하기 일반식 1로 표시되는 아미노산 서열을 포함하는 세포투과성 펩티드.
[일반식 1]
(Xaa1)_a-Arg-Xaa2-Arg-Leu-Arg-Arg-Xaa3-His-(Xaa4)_b
상기 일반식에서
Xaa1은 각각 독립적으로 류신, 아르기닌 및 라이신으로 이루어진 군으로부터 선택되며,
Xaa2는 알라닌, 글리신, 프롤린, 트립토판, 페닐알라닌, 류신, 이소류신, 메티오닌 또는 발린으로 이루어진 군에서 선택되며,
Xaa3은 알라닌, 글리신, 프롤린, 트립토판, 페닐알라닌, 류신, 이소류신, 메티오닌, 발린, 세린, 트리오닌, 시스테인, 티로신, 아스파라긴 또는 글루타민으로 이루어진 군에서 선택되고,
Xaa4는 각각 독립적으로 아르기닌, 라이신 및 히스티딘으로 이루어진 군에서 선택되는 아미노산이고,
상기 a는 0 내지 5 중의 어느 하나의 정수이고, 상기 b는 0 내지 5 중의 어느 하나의 정수이다.
제1항에 있어서,
상기 세포투과성 펩티드는 8 내지 12개의 아미노산으로 이루어진 것을 특징으로 하는 세포투과성 펩티드.
제2항에 있어서,
상기 Xaa1은 각각 독립적으로 류신인 것을 특징으로 하는 세포투과성 펩티드.
제2항에 있어서,
상기 Xaa3은 알라닌 또는 시스테인이며, 상기 Xaa4는 아르기닌인 것을 특징으로 하는 세포투과성 펩티드.
제2항에 있어서,
상기 Xaa2는 류신 또는 메티오닌 중에서 선택되는 어느 하나인 것을 특징으로 하는 세포투과성 펩티드.
제1항에 있어서,
상기 세포투과성 펩티드는 서열번호 1로 표시되는 아미노산 서열을 포함하는 것을 특징으로 하는 세포투과성 펩티드.

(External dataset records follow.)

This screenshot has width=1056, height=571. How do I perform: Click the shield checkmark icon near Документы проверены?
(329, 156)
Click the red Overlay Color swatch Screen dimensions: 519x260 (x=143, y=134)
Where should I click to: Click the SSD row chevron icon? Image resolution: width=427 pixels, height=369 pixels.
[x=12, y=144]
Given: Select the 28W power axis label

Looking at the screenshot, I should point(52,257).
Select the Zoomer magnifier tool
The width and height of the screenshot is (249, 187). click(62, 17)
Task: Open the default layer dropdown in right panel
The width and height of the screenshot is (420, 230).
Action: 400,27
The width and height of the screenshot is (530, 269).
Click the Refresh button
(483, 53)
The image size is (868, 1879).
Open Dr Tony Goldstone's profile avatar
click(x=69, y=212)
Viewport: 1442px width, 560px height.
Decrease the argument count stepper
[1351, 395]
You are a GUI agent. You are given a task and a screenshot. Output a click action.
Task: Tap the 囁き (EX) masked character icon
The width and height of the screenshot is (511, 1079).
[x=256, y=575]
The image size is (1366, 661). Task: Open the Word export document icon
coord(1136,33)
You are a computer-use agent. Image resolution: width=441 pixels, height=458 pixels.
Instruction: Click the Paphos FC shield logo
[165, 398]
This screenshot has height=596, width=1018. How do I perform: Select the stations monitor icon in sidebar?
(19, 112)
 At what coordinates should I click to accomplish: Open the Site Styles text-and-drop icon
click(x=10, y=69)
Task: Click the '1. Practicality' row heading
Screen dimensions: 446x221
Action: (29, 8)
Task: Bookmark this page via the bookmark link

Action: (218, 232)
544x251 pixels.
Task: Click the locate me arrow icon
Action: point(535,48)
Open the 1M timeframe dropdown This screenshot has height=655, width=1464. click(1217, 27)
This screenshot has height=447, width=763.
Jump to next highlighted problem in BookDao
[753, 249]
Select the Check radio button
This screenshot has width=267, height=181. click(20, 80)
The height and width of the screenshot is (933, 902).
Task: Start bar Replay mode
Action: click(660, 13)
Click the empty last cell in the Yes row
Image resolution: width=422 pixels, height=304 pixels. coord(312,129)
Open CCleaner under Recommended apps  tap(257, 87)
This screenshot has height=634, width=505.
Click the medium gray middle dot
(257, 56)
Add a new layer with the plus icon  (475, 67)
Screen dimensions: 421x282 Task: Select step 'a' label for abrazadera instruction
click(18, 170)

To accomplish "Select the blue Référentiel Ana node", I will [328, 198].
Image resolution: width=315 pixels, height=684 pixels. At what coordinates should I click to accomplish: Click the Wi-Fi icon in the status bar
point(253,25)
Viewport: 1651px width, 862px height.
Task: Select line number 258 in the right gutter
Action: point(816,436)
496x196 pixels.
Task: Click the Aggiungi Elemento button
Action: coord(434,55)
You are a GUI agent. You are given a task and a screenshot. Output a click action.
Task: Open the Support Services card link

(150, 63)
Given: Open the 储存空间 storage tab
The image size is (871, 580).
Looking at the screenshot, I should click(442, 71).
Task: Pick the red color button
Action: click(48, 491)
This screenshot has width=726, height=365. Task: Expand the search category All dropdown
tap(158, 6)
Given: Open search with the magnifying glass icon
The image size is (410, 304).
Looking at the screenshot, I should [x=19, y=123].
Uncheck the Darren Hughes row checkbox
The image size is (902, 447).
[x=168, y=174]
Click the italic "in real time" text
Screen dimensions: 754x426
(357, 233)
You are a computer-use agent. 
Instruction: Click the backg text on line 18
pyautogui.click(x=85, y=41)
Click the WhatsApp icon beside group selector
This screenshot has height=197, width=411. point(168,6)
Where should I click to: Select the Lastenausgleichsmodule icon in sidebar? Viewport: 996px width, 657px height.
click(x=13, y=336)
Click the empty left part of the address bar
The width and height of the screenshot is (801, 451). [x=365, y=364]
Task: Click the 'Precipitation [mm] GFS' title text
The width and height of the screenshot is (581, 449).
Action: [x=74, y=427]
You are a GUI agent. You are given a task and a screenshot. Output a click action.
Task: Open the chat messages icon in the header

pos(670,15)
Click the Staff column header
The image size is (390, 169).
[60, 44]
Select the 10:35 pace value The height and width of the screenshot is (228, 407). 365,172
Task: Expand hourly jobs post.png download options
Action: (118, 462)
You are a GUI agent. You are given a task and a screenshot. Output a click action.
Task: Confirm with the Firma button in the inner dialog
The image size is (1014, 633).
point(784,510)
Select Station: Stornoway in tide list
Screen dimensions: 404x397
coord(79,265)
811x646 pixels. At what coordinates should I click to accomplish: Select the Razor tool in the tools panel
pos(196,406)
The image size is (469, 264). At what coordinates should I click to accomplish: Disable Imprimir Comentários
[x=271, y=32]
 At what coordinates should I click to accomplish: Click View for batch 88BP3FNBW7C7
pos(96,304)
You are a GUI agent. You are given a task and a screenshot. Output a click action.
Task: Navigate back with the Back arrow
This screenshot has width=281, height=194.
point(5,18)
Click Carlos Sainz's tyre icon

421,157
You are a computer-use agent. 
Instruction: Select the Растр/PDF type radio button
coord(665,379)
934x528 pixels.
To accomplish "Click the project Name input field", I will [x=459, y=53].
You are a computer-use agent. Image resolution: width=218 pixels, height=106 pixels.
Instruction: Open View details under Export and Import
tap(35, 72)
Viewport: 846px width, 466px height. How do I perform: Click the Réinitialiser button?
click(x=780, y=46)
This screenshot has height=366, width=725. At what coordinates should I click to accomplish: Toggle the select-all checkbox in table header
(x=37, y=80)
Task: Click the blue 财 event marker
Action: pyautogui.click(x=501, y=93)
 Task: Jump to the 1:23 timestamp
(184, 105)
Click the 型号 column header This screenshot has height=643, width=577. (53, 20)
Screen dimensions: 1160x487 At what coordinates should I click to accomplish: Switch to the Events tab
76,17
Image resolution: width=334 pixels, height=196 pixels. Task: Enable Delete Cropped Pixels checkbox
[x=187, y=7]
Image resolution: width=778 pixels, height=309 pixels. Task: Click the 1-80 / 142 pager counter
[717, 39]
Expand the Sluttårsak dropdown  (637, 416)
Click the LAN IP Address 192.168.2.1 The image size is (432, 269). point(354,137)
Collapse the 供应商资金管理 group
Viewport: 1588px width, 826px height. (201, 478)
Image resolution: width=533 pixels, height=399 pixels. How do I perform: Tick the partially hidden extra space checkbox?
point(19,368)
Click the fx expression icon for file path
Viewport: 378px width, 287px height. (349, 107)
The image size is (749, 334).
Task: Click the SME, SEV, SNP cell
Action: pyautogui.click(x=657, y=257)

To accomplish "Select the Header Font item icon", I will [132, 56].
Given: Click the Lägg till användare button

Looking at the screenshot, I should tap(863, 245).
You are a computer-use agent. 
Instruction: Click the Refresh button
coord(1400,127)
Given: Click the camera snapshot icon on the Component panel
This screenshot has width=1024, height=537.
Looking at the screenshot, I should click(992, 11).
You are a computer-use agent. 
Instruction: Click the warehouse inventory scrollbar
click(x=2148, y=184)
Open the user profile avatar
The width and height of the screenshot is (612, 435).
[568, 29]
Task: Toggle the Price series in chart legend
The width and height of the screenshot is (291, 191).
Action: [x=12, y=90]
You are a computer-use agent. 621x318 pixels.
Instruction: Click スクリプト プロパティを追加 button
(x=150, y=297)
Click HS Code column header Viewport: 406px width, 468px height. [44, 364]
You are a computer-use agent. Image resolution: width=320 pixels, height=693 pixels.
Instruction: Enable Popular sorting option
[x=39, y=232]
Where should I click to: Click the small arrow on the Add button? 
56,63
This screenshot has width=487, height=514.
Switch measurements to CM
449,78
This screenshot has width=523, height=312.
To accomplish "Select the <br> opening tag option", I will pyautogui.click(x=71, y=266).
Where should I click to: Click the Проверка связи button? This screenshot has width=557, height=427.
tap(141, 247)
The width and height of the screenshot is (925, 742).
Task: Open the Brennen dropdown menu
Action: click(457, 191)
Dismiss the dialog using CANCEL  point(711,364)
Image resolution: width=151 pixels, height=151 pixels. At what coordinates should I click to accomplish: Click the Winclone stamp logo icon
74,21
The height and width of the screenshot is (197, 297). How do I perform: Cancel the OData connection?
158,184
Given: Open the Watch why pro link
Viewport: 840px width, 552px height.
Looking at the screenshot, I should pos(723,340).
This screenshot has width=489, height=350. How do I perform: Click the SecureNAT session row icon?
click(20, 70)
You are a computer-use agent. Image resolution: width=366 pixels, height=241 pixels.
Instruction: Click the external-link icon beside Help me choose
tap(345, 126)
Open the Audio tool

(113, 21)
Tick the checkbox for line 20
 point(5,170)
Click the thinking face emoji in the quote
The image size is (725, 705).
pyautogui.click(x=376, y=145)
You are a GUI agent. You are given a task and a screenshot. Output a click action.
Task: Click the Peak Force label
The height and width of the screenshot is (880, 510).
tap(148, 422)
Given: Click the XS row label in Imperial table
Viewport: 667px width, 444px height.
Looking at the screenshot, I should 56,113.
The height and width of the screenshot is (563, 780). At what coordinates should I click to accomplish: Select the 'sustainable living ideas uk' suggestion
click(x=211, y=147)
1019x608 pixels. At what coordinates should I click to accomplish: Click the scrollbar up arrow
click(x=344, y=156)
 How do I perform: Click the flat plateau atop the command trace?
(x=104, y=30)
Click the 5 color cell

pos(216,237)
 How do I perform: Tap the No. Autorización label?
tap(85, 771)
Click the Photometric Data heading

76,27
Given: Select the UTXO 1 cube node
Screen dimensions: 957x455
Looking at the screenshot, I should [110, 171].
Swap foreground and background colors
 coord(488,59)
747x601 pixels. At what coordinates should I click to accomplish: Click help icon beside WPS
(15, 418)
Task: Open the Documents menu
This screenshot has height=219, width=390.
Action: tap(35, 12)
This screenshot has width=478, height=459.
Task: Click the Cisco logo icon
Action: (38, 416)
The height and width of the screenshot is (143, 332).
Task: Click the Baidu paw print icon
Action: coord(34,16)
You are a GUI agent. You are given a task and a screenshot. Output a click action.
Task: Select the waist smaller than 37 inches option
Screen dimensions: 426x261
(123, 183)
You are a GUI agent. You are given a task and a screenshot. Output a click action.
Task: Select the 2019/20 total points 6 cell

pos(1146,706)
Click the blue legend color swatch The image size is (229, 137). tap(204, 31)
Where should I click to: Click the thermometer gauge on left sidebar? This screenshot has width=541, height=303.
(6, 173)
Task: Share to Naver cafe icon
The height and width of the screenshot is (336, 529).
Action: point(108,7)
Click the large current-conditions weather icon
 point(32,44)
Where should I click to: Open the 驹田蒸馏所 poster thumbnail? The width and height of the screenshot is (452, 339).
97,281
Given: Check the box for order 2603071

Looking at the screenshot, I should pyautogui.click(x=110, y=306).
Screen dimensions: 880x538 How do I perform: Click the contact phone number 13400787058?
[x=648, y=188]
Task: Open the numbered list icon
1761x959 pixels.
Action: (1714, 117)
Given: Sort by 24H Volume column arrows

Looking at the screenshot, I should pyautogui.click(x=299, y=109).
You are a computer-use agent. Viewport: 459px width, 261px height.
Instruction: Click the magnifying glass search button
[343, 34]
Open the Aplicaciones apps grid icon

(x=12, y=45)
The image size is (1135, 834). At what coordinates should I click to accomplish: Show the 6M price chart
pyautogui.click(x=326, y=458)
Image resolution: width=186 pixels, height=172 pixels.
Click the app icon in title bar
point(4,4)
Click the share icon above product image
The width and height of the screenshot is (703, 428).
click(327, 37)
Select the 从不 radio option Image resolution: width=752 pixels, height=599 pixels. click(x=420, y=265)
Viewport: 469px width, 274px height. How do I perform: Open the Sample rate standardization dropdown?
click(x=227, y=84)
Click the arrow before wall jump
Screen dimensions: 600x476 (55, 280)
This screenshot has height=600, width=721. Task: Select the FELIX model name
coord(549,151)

제1항 내지 제6항 중에서 선택되는 어느 한 항의 세포투과성 펩티드;와 생물학적 활성 물질;가 결합된 융합체.
제7항에 있어서,
상기 융합체는 대식세포, B 림프구, T 림프구, 비만세포, 단핵구, 수지상 세포, 호산구, 자연살해세포, 호염기구, 및 호중구로 이루어진 군으로부터 선택되는 어느 하나 이상의 면역세포를 타겟으로 하는 것을 특징으로 하는 융합체.
제7항에 있어서,
상기 융합체는 세포투과성 펩티드에 의해 대식세포에 특이적으로 작용하여 생물학적 활성 물질을 대식세포 내로 효율적으로 전달하는 것을 특징으로 하는 융합체.
제7항에 있어서,
상기 생물학적 활성 물질은 단백질, 핵산, 펩티드, 지질, 당지질, 미네랄, 당, 나노 입자, 생물학적 제제, 조영물질, 형광물질, 약물(drugs) 및 화학 물질(compounds)로 이루어진 군으로부터 선택되는 어느 하나 이상인 것을 특징으로 하는 융합체.
제10항에 있어서,
상기 생물학적 활성 물질은 NF-kB 신호전달을 억제하는 제제 및 인플라마솜(inflammasome) 신호전달을 억제하는 제제로 이루어진 군으로부터 선택되는 어느 하나 이상인 것을 특징으로 하는 융합체.
제10항에 있어서,
상기 생물학적 활성 물질은 상기 세포투과성 펩티드의 N 말단 또는 C 말단에 연결되는 것을 특징으로 하는 융합체.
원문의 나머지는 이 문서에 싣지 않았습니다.